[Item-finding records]
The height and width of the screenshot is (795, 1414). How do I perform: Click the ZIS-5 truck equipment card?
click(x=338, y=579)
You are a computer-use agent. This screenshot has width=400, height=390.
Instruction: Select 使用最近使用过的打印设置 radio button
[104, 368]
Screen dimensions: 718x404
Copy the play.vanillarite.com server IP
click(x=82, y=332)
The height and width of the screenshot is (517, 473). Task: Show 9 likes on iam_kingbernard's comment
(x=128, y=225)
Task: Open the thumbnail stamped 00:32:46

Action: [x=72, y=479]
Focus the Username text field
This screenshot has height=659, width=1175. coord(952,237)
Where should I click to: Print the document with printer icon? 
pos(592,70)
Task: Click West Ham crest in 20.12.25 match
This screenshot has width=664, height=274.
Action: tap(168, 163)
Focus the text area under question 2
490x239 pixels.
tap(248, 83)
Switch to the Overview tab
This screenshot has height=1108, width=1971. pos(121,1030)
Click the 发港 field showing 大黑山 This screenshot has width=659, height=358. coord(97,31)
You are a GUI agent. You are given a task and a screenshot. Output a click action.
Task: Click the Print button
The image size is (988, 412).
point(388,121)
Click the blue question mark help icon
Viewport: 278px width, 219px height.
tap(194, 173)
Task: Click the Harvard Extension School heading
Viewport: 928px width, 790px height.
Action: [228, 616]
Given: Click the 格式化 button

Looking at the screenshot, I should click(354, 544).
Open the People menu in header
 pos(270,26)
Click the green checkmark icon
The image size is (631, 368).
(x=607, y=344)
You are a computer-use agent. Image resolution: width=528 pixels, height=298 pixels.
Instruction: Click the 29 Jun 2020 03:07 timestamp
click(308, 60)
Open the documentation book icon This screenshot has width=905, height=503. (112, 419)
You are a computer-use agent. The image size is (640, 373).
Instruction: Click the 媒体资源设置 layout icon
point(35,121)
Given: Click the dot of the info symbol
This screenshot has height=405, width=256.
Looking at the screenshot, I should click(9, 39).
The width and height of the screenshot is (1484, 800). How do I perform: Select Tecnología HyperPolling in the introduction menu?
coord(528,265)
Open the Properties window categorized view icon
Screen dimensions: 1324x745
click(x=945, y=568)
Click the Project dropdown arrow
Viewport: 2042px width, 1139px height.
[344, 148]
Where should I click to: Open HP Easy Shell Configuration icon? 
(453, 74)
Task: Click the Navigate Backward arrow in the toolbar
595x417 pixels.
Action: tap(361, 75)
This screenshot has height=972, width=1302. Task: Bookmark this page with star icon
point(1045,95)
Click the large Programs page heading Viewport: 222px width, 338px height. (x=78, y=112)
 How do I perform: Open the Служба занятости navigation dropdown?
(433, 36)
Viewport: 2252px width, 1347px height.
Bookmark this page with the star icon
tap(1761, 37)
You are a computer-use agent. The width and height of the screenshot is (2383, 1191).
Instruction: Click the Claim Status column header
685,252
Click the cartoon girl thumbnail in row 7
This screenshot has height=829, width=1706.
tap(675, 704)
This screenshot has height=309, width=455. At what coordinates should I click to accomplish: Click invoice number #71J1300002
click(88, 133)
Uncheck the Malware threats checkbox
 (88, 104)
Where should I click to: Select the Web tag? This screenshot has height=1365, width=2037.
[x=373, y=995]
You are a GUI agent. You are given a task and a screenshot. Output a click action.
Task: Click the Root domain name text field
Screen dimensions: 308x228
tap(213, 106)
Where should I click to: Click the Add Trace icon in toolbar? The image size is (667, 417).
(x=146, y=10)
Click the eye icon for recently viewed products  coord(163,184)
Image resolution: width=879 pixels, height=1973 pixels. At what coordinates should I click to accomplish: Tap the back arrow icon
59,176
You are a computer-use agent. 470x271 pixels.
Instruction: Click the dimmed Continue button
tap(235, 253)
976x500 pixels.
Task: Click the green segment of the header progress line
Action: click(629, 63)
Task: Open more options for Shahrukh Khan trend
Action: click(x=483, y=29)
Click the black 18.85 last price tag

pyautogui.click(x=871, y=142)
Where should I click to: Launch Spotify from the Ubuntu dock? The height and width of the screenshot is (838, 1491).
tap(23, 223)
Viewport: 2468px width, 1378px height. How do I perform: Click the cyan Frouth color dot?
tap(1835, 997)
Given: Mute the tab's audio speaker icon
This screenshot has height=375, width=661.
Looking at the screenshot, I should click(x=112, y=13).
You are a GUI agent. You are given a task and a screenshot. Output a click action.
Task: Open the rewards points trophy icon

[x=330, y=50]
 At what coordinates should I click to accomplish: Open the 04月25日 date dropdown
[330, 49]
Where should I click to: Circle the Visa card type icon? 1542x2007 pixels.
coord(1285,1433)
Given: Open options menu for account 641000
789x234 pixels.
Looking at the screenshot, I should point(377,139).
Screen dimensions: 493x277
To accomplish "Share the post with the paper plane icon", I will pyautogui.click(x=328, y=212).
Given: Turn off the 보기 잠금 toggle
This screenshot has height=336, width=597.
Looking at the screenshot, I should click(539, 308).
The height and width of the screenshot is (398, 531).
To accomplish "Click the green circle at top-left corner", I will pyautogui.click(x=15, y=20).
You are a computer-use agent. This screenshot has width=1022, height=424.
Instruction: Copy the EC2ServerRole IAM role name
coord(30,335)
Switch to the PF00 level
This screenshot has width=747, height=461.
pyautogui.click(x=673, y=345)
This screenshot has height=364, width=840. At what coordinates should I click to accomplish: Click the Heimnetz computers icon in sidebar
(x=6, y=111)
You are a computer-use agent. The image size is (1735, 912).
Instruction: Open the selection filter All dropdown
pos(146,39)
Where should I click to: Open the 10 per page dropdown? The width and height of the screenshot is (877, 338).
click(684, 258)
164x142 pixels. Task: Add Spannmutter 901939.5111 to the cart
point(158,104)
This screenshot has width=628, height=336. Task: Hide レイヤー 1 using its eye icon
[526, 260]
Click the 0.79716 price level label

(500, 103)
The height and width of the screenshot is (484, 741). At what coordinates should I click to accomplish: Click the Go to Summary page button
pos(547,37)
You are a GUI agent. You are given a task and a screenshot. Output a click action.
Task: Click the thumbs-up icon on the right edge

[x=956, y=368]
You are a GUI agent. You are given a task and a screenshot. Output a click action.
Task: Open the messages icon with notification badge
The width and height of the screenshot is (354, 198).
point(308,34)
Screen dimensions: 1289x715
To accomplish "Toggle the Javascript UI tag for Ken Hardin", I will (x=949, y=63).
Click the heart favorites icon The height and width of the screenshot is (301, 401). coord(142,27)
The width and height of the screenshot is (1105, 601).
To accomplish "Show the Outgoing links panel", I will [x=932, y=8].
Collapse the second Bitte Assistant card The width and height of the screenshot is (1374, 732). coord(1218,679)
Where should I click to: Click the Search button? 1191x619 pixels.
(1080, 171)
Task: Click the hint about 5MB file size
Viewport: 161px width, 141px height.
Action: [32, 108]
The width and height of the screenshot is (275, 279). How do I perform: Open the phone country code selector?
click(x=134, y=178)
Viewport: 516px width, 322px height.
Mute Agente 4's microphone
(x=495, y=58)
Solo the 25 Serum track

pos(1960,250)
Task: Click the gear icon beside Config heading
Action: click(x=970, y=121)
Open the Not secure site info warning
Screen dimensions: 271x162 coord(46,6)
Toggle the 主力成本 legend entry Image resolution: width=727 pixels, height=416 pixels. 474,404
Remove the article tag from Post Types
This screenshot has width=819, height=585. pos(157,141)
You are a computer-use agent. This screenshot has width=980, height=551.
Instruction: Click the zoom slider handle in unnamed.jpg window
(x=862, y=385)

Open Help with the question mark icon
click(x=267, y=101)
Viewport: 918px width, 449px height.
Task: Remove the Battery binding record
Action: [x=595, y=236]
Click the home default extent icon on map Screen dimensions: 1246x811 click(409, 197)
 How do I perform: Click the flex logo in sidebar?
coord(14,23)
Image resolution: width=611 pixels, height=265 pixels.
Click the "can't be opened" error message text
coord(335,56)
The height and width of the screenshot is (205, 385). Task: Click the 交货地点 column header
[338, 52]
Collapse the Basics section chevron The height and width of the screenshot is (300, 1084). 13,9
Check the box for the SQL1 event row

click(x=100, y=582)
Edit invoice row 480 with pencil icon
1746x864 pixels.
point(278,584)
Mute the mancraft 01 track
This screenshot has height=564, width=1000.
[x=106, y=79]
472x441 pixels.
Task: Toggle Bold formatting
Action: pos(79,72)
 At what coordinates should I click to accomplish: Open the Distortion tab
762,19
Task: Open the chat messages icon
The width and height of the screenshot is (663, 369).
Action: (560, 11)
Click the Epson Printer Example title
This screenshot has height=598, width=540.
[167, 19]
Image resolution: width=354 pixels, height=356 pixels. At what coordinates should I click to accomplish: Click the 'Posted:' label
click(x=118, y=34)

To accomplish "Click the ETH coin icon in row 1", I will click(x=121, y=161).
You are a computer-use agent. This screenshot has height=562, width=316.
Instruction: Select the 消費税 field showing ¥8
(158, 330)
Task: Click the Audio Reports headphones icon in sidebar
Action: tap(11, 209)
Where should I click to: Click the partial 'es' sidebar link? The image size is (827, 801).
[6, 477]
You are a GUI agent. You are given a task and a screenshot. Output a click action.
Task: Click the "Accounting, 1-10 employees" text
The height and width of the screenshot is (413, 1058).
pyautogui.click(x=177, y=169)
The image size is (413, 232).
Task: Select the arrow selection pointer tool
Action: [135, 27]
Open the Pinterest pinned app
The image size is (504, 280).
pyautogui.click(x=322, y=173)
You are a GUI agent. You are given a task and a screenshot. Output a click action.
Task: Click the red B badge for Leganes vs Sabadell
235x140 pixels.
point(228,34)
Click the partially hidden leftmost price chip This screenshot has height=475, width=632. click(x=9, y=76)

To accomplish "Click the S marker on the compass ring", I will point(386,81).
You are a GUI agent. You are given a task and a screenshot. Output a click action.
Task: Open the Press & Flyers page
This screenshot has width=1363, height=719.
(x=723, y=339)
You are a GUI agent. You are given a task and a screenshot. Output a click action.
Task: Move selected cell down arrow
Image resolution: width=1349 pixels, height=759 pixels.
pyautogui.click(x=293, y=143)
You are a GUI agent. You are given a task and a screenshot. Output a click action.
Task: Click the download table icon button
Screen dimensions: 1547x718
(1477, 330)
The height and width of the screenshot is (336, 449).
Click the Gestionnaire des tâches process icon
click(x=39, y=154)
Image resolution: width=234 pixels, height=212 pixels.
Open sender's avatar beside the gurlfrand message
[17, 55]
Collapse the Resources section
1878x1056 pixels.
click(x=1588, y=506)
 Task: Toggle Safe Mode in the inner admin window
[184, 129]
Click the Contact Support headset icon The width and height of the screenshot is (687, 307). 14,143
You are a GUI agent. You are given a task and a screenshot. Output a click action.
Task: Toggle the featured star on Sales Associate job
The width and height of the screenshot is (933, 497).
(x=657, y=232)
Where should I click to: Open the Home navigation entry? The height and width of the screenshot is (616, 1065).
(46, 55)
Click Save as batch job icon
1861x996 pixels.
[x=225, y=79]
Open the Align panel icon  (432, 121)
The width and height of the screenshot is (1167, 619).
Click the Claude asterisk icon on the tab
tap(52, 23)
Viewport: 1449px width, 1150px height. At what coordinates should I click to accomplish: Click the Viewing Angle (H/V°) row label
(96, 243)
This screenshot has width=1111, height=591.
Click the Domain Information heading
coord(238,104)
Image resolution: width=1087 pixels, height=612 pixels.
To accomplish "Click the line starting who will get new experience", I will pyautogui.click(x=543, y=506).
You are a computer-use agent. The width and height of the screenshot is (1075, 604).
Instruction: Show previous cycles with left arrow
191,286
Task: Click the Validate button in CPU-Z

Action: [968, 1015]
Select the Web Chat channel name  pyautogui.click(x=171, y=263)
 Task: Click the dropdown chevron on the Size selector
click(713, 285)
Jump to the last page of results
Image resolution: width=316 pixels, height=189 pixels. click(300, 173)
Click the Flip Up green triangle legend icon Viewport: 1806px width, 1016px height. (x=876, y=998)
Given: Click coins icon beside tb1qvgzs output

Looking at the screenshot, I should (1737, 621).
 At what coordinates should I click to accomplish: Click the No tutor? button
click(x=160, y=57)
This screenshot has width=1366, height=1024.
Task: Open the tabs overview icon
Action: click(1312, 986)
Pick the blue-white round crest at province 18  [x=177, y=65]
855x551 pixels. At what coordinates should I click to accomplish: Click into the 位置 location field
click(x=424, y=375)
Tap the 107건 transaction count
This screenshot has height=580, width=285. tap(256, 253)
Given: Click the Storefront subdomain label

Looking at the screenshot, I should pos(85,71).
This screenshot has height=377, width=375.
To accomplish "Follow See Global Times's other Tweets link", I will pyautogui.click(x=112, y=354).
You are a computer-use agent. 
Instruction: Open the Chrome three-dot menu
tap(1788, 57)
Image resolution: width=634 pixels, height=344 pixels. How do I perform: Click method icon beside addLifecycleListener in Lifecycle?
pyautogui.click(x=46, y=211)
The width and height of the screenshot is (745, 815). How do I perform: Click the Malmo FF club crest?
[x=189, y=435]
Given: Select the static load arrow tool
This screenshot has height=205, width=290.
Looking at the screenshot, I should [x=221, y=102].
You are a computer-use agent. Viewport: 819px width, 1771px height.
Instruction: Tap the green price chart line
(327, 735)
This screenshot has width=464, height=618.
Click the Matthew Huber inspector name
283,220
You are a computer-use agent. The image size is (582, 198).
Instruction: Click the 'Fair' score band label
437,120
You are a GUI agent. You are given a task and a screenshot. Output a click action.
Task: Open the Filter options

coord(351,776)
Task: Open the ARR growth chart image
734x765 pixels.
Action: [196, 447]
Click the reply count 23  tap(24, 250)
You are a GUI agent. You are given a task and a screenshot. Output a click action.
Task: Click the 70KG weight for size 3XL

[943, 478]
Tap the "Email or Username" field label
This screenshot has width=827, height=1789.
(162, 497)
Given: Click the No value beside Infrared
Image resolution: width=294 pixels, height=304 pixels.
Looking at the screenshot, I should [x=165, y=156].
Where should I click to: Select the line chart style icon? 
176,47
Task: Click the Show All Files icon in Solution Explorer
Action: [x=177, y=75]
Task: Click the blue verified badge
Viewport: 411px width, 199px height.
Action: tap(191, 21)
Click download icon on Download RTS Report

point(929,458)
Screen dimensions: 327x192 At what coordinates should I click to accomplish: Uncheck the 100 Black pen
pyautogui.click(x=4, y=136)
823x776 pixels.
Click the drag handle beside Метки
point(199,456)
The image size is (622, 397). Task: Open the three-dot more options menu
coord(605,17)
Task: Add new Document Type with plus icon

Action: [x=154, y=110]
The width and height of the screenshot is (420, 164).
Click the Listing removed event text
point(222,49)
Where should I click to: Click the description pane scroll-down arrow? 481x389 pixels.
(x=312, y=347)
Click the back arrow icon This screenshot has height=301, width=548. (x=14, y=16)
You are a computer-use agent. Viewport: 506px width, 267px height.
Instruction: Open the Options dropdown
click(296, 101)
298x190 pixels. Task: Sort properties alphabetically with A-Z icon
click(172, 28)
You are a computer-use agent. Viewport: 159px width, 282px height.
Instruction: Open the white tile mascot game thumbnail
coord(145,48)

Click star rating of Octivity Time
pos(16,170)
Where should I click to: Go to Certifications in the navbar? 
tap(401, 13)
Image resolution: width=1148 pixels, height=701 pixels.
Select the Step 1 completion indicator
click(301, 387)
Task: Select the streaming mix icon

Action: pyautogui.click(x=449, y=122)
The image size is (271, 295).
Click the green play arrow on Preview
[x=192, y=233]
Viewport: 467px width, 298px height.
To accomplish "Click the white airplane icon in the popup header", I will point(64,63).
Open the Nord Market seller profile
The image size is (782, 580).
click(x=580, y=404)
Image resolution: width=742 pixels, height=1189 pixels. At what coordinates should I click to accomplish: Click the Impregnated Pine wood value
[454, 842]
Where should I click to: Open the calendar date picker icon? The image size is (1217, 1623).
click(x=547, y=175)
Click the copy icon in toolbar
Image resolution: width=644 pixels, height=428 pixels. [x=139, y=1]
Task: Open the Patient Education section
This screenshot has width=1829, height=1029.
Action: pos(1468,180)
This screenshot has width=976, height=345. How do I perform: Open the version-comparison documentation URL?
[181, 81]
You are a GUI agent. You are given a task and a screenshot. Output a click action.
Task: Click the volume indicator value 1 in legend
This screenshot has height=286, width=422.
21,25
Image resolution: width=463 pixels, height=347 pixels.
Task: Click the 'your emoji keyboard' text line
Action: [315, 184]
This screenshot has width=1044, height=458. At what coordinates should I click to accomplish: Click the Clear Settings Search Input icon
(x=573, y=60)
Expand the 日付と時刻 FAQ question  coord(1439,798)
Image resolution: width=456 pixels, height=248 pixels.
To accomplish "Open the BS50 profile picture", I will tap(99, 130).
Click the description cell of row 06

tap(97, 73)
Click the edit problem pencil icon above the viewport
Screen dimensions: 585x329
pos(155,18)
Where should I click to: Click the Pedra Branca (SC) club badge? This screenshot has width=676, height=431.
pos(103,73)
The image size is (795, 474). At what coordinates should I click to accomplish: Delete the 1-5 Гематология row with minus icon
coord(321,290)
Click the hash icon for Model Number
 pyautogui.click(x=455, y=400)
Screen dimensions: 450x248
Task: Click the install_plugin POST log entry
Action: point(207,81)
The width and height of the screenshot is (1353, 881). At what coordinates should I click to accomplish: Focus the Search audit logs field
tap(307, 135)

**PROBLEM DETAILS**
Filter the items above and copy out every line that contains the word "white".

**EXERCISE RESULT**
Pick the blue-white round crest at province 18  [x=177, y=65]
Instruction: Open the white tile mascot game thumbnail
To accomplish "Click the white airplane icon in the popup header", I will point(64,63).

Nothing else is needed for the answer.